A Complete Demo
Here’s a demo introducing a complete ELLA analysis pipeline.
The script that will be used in this demo should have already been downloaded (while cloning the ELLA repo). The data (complete_demo_data.pkl
) that will be used can be downloaded from here. You should be able to orgnize these at your local ELLA folder as follows:
ELLA/scripts/demo/complete_demo/
├── lightning_logs
│ └── run1
├── log
├── complete_demo_data.pkl
├── complete_demo_postprocess.ipynb
├── prepared_data
└── run_complete_demo.sh
The data is a subset of the processed seqFISH+ embryonic fibroblast dataset. The input data (complete_demo_data.pkl
) mainly contains a dictionary of three dataframes corresponding to gene expression, cell segmentation, and nucleus segmentation (optional) with 20 cells and 50 genes.
ELLA Anlysis
- Preprocess
python -m ella.data.prepare_data -i your_dir/ELLA/scripts/demo/complete_demo/complete_demo_data.pkl -o your_dir/ELLA/scripts/demo/complete_demo/prepared_data
- Run ELLA
bash run_complete_demo.sh
The corresponding recipe is
complete_demo.yaml
. - Postprocess
Usingcomplete_demo_postprocess.ipynb
.
Specifically, we can now cluster the estimated (significant) expression intensities into clusters of patterns. We find the optimal number of kmeans clusters K with the ELBOW method where K is chosen as a point where the distortion/inertia begins to decrease more slowly.

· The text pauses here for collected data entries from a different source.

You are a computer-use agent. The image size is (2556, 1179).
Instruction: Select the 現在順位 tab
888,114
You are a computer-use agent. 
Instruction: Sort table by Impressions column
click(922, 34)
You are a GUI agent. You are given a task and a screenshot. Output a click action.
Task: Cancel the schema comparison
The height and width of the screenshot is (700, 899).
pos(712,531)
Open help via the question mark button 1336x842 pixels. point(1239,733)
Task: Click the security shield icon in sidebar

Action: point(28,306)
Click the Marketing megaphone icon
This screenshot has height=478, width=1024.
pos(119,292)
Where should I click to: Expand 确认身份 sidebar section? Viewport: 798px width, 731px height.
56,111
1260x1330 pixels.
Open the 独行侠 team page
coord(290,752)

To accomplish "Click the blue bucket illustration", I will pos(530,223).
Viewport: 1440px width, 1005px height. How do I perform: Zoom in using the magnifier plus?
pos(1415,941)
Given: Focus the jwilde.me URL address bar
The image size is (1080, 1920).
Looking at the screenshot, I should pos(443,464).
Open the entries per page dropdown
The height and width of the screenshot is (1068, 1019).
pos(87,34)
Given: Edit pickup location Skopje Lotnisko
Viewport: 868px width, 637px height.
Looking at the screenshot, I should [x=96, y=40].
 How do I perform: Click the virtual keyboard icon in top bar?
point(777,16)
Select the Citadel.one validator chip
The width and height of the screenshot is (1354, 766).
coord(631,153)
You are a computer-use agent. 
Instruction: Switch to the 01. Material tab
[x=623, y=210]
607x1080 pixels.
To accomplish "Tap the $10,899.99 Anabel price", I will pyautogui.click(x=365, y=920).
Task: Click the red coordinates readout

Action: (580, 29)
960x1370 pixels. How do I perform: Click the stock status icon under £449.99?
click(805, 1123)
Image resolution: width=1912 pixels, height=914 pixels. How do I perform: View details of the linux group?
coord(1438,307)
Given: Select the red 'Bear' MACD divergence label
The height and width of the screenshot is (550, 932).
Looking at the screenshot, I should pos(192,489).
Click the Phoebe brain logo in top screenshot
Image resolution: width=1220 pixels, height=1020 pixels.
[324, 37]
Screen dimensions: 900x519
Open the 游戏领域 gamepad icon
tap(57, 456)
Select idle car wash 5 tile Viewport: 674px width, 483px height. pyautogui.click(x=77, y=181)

Based on the plots, it seems 5 can be a proper choice, thus let’s proceed with K=5 to obtain 5 pattern clusters:
Pattern 1: 12 genes
Pattern 2: 7 genes
Pattern 3: 11 genes
Pattern 4: 9 genes
Pattern 5: 6 genes
Plots: numbers and proportions of significant genes, estimated expression patterns, and estimated pattern scores

We can overlay all genes in the same cluster in cells to have a more intuitive sense of the patterns.